+++ Fragmento de página +++
La historia de los desdenes y el debate en torno de la propiedad de la lengua, que es también la propiedad de las editoriales, los medios de prensa y las multinaciones suele congelar en la posición del esclavo al traductor argentino. Se fija así el retrato del nunca del todo asimilado americano a los usos españoles, el ofendido acopiador de insultos o el necesario detector de todas las mascaradas y apropiaciones que, a través de adaptaciones y torpes variaciones léxicas han convertido en artefactos ilegibles, pseudo españoles, traducciones argentinas de la época dorada de la edición rioplatense.

No abundaré aquí en ese repertorio inacabable: al revés, quiero detenerme en alguien que desempeñó todos los papeles del exiliado en el medio literario español y, al volver a Argentina, imaginó que el centro del idioma podia trasladarse a Latinoamérica (Buenos Aires, Bogotá) y sumar a los españoles a una tarea común que, en lugar de igualar los registros de la lengua, la hiciese convivir en el choque literario y lingüístico: Marcelo Cohen, que vivió en Barcelona entre 1975 y 1996. No sólo lo imaginó sino que lo realizó. Se convirtió en gestor y editor, en mediador, en administrador de ese vértice inesperado de la vida editorial argentina y latinoamericana. En los años noventa del siglo XX diseñó la traducción de todo Shakespeare por escritores de todas las variantes del castellano, incluída la española que esta vez, invirtiendo la centralidad que es su más preciado –y, a esta altura, injustificado– valor normativo, era una más entre otras. La colección apareció en 2000.
+++ Filas +++
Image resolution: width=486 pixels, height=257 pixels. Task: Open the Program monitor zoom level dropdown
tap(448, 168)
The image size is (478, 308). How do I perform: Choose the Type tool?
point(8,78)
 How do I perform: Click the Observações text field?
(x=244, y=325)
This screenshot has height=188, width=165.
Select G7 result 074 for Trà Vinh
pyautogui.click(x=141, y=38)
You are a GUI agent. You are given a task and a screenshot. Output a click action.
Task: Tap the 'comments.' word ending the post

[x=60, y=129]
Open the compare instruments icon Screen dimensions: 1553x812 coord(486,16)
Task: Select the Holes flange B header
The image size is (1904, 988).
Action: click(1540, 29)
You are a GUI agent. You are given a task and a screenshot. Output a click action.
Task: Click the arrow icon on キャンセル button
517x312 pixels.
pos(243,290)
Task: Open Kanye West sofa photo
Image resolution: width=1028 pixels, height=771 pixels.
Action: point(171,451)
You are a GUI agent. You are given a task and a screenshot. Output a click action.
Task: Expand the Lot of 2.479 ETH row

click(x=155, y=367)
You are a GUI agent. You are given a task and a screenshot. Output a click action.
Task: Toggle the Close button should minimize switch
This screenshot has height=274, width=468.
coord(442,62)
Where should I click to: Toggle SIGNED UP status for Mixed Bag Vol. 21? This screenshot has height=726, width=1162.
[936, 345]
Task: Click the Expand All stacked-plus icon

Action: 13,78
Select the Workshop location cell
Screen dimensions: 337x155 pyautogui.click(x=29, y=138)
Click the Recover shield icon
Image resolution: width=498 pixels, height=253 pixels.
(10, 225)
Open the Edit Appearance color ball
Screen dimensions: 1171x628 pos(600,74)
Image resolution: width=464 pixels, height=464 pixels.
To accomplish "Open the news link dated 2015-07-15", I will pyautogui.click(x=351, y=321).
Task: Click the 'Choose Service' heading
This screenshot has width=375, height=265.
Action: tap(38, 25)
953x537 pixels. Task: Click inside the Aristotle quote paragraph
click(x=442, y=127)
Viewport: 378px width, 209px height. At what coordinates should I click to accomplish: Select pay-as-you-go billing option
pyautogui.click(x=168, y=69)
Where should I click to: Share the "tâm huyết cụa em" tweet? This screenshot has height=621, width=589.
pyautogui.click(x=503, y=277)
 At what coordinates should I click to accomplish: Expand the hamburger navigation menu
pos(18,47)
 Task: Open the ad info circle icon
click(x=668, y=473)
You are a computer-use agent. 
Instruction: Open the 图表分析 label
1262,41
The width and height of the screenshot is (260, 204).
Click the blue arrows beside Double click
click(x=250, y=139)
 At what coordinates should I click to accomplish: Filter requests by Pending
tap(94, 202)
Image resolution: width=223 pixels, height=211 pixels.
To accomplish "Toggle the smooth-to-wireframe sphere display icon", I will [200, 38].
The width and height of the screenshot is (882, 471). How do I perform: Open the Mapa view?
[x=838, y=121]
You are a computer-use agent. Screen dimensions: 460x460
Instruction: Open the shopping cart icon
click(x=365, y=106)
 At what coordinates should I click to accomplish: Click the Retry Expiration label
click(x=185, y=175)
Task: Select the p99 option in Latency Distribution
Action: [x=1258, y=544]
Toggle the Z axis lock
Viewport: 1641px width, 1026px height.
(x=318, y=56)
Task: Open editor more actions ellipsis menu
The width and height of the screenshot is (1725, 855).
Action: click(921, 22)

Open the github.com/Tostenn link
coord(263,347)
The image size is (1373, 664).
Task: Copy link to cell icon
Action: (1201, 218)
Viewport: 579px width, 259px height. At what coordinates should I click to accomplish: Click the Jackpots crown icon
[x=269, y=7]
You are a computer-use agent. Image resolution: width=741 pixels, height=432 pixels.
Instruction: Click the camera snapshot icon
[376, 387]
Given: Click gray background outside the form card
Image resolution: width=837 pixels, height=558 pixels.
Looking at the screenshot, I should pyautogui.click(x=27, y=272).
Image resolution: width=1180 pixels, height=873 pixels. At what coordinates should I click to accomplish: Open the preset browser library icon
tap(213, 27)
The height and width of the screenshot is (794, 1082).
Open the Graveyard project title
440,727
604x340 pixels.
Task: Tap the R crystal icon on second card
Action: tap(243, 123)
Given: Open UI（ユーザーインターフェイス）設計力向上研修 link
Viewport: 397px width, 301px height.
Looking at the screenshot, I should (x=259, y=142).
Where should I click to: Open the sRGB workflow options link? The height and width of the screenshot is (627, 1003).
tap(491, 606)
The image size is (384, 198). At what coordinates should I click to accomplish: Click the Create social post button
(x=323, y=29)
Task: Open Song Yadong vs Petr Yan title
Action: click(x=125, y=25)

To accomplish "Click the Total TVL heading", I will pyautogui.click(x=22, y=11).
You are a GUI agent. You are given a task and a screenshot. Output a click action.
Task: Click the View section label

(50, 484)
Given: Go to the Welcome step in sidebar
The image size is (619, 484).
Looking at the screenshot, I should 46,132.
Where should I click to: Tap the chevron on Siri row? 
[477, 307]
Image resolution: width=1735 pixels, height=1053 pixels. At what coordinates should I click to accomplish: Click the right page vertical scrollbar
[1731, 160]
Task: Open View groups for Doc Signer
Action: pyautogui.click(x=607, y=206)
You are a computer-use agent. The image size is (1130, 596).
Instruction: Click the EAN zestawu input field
+++
* Completa lo siguiente *
(A) Transcribe el pasaje del fragmento sobre el traductor argentino que comienza en las palabras "La historia de" y termina después de las palabras "la edición rioplatense.".
(B) Reúne todas las líneas de los registros que contengan la palabra "menu". Ten en cuenta que se distinguen mayúsculas y minúsculas.

* Soluciones *
(A)
La historia de los desdenes y el debate en torno de la propiedad de la lengua, que es también la propiedad de las editoriales, los medios de prensa y las multinaciones suele congelar en la posición del esclavo al traductor argentino. Se fija así el retrato del nunca del todo asimilado americano a los usos españoles, el ofendido acopiador de insultos o el necesario detector de todas las mascaradas y apropiaciones que, a través de adaptaciones y torpes variaciones léxicas han convertido en artefactos ilegibles, pseudo españoles, traducciones argentinas de la época dorada de la edición rioplatense.

(B)
 At what coordinates should I click to accomplish: Expand the hamburger navigation menu
Task: Open editor more actions ellipsis menu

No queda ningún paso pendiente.